The original warehouse windows were kept, while the rest of the space is lit by warm yellow bulbs.

Dark and moody, the space features steel framing, polished concrete, and stained OSB board throughout, creating a raw, industrial aesthetic that playfully reflects the colours and textures of rich, dark coffee.

(Images from Inhabit)

 

 

04/02

The Wyckoff Exchange by Andre Kikoski

Andre Kikosi has completely transformed a disused warehouse in Brooklyn, New York into The Wyckoff Exchange, an organic food market and live music venue. The building boasts a new motorised Corten steel skin, nodding to the structure’s industrial past. The facade panels can fold out to shelter the pavement and open the space to the street.

The structure takes on a dramatic alter ego by night when the facade is lit by hundreds of LEDs in the perforations of the skin, giving the building a glowing appearace that reflects the vibrancy of the neighbourhood.

(Images via Dezeen)

01/08

Monmouth Coffee at Borough Market

One of the best places to buy coffee in London.

Added to the experience of drinking great coffee prepared by the guru’s is the space. An old converted warehouse on the edge of the market place. They chose not to rip out the existing roller shutters that would have been used by the traders, but keep them, this gives the coffee connoisseur another experience of drinking under shelter whilst still being outside (demi fresco).

In the cold winter months, local traders, office works, huddle inside the space with their heavy coats, and their hands clasped around their coffee cups in the hope to extract as much heat from it as possible.

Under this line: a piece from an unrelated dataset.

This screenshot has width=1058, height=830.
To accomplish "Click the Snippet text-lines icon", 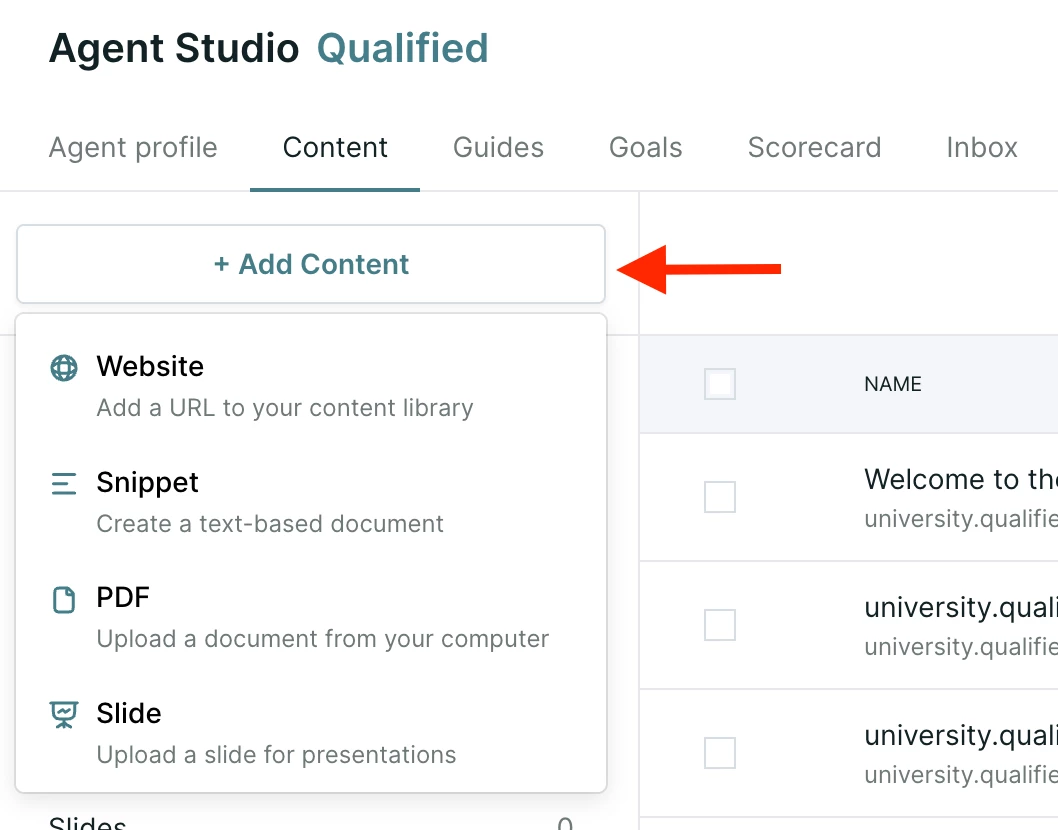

In the summer months, coffee drinkers sprawl outside the wide open shopfront, covering every inch of curb to soak up sun. The added bonus of being inside is the pastry selection and the large communal table with seats. On first arriving because everyone is packed around the communal table, one would easily be convinced that they are all friends.

They started selling coffee from their Borough site in 2001. Monmouth actually started in 1978 in Covent Garden, on Monmouth Street. Covent Garden was a very different place in 1978. With their own whole bean coffee which is delivered daily and you can try any of their coffees before buying beans to take home. They sell filter and espresso coffee to stay or take away, as well as pastries and cakes to have with your coffee. There is a large communal table where you can sit and enjoy baguettes from Paul, pastries from Villandry and jams from England Preserves. They have a small range of coffee making equipment, and like Covent Garden, in the winter they sell chocolate from Pralus, as well as chocolate truffles from Sally Clarke.

They are on the left, just inside the main market entrance on Borough High Street, London (SE1).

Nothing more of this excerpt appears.